Anyone thinking the system we have currently is working is part of the problem.
Which countries are crushing the US in higher education?
^Surely there’s got to be US News and World rankings on that. Come to think of it, isn’t that the reason CC exists?
http://www.usnews.com/education/best-global-universities/rankings
Going purely off rankings alone, US private colleges top the list for the best colleges. Of course, some California public ones come in close to the top. I clicked through the first 30 or so and was still looking for Sweden and Finland.
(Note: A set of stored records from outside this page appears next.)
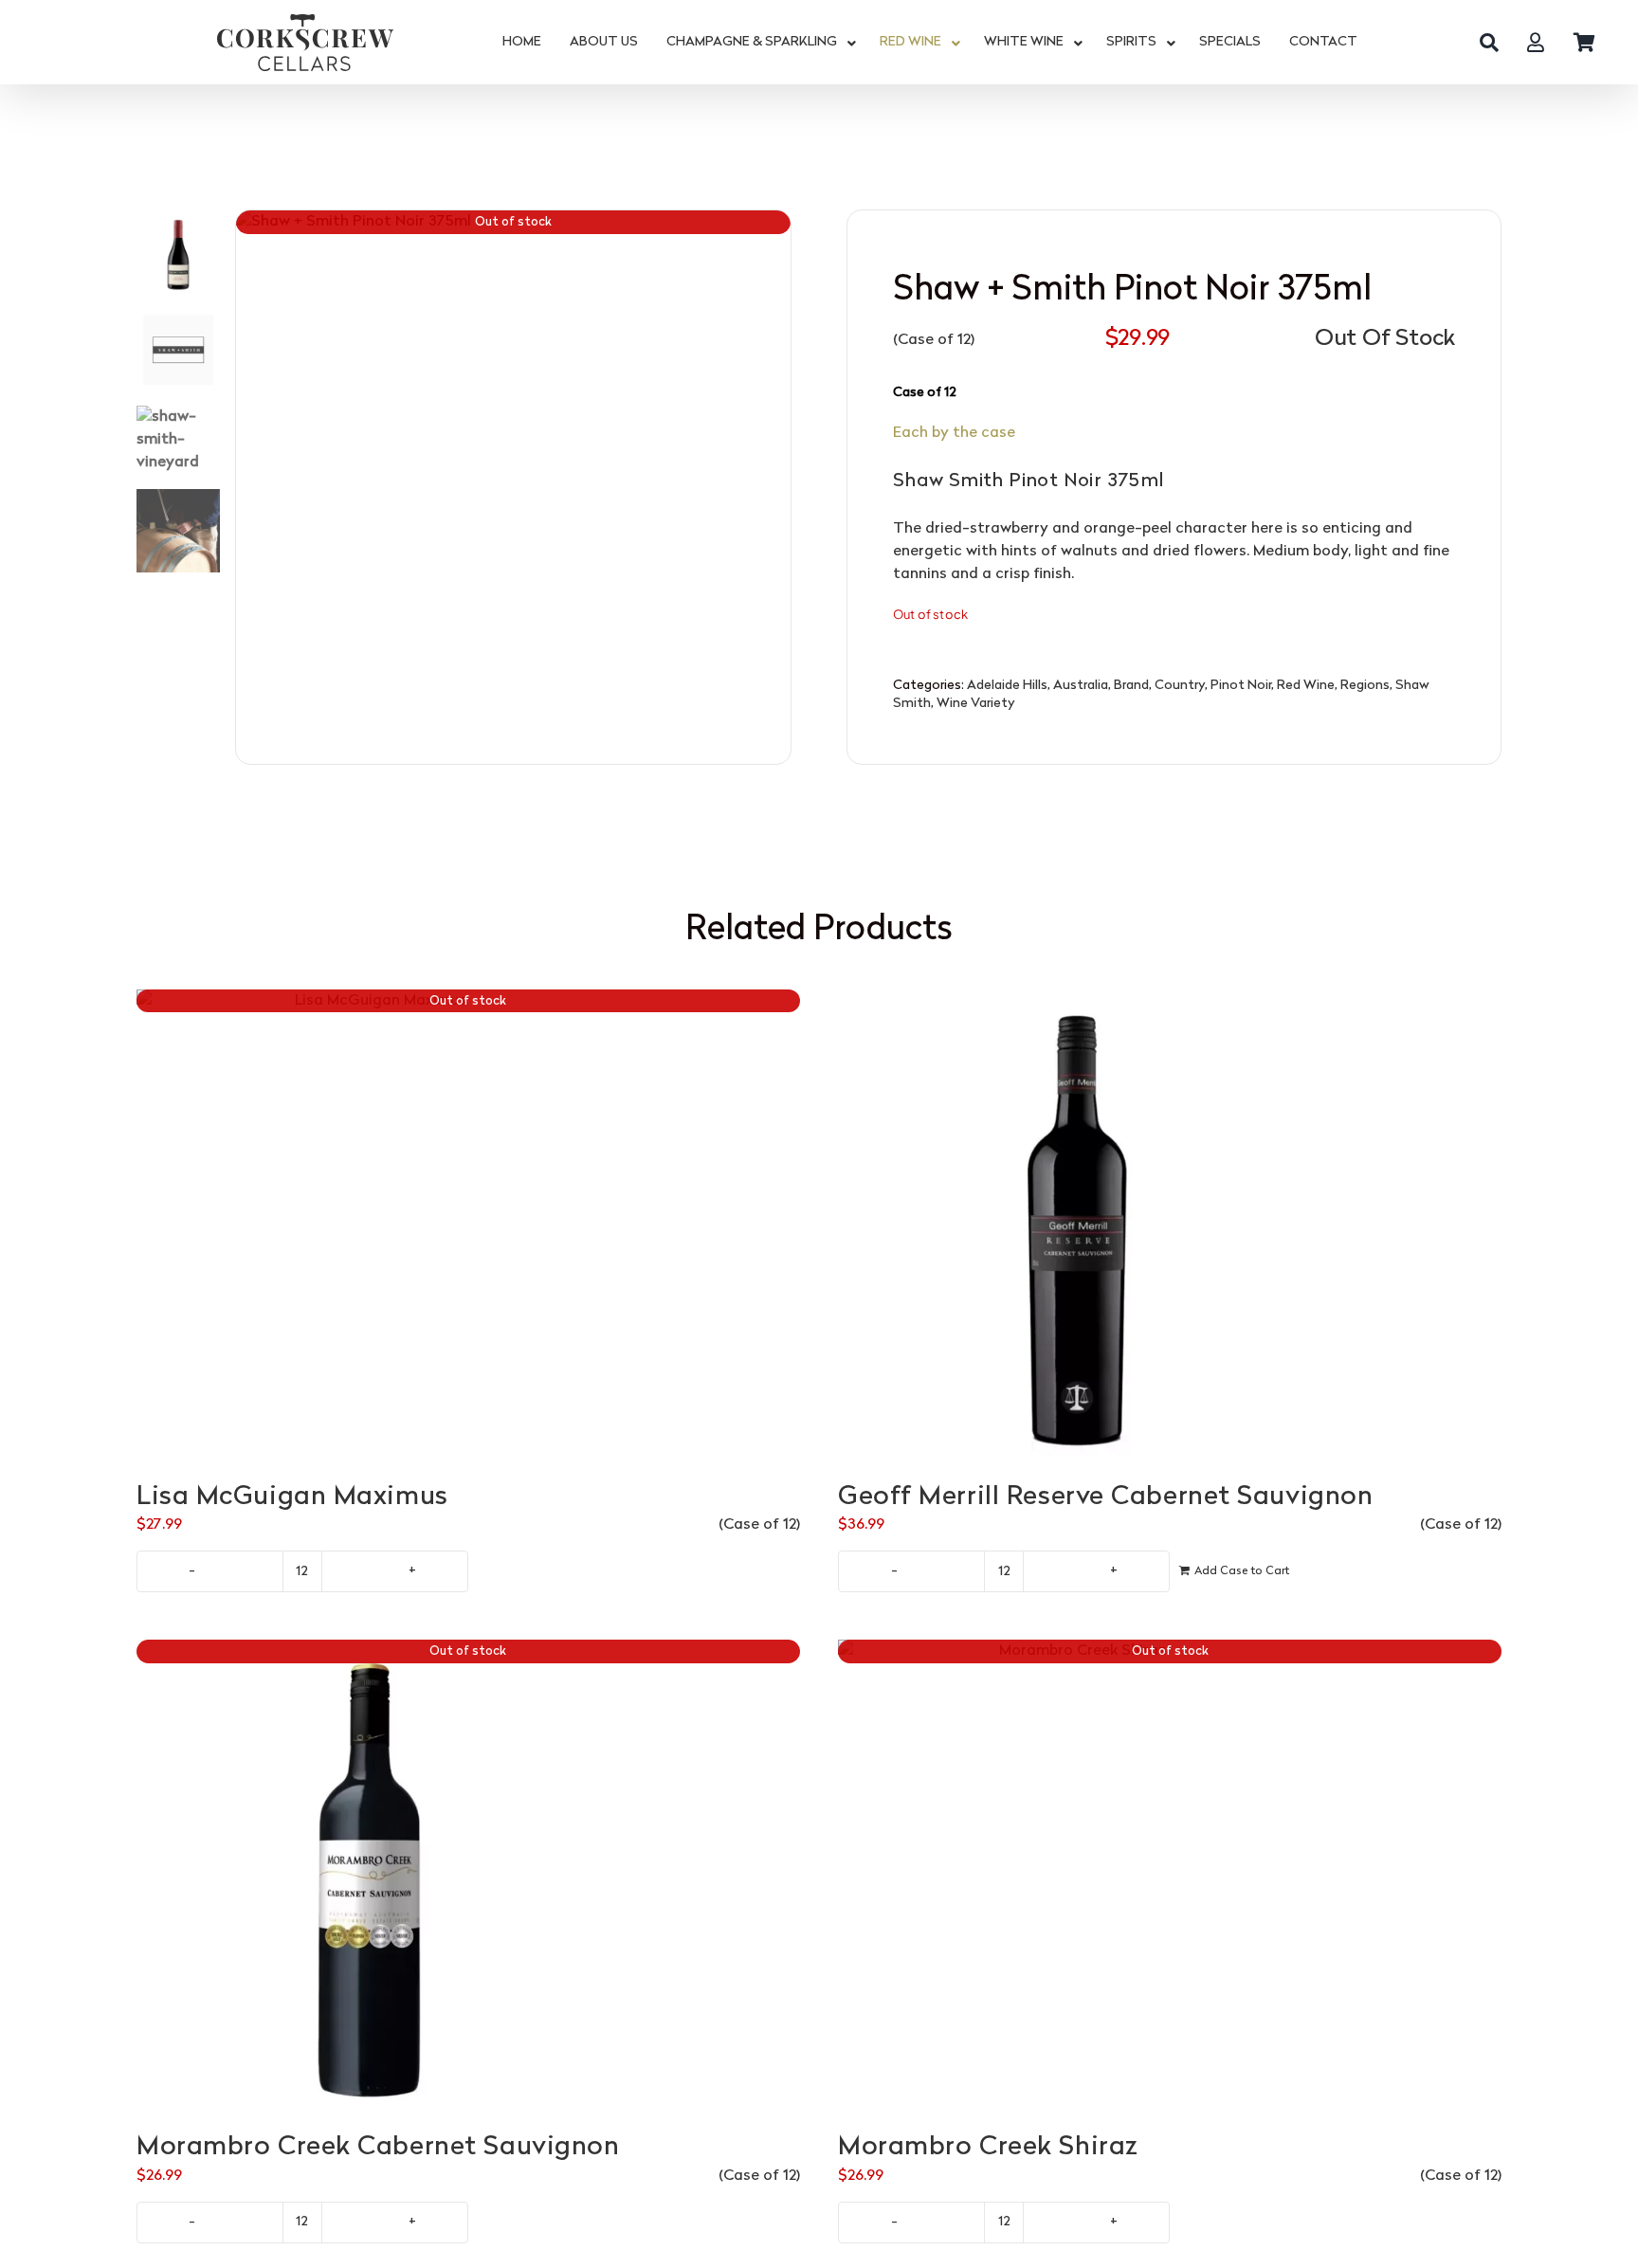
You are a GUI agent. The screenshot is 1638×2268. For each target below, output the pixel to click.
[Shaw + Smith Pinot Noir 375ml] (514, 488)
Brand (1131, 686)
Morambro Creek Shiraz (988, 2147)
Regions (1365, 686)
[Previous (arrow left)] (33, 1134)
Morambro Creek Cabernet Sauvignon (377, 2147)
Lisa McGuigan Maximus (292, 1497)
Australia (1080, 686)
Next (777, 487)
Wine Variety (976, 704)
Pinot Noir (1240, 686)
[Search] (1489, 42)
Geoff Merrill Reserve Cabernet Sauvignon (1105, 1497)
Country (1180, 686)
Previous (250, 487)
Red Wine (1306, 686)
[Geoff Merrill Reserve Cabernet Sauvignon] (1170, 1226)
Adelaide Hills (1007, 686)
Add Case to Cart (1241, 1571)
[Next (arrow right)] (1605, 1134)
But overall, I have heard that the US education quality has declined. Of course, that includes K-12, which is government provided (except for private schools.) I’m not sure why we think even more government control will advance the quality of education since our past experience doesn’t back that theory up, but that’s obviously open to debate.
You can get the highest quality education in the world right here in the US. Just not for cheap.
My community college’s tuition (NJ) is $7,800. In some states, this is tuition at a four-year school!
Our community college is awful; with only a 15% graduation rate. Most of these people are pressured into going to college, before realizing they can’t handle it. I think we should create strong, affordable options, for those who truly want an education.
That kind of graduation rate for community college is quite normal. Keep in mind that a lot of people have no interest in finishing school, and a lot of the people who would never have really belonged in school go there. Also part-timers who just want a class or two.
$7800 tuition is ridiculous though. If that’s the norm then I’d say that the “free community college” pledge makes a lot more sense.
And how then do you explain how these other industrialized countries can provide quality K-12? The public K-12 in those countries is also gov’t funded.
Privatize K-12, then privatize eeeeeveerrrythiiiiiiiiiiiiing /s!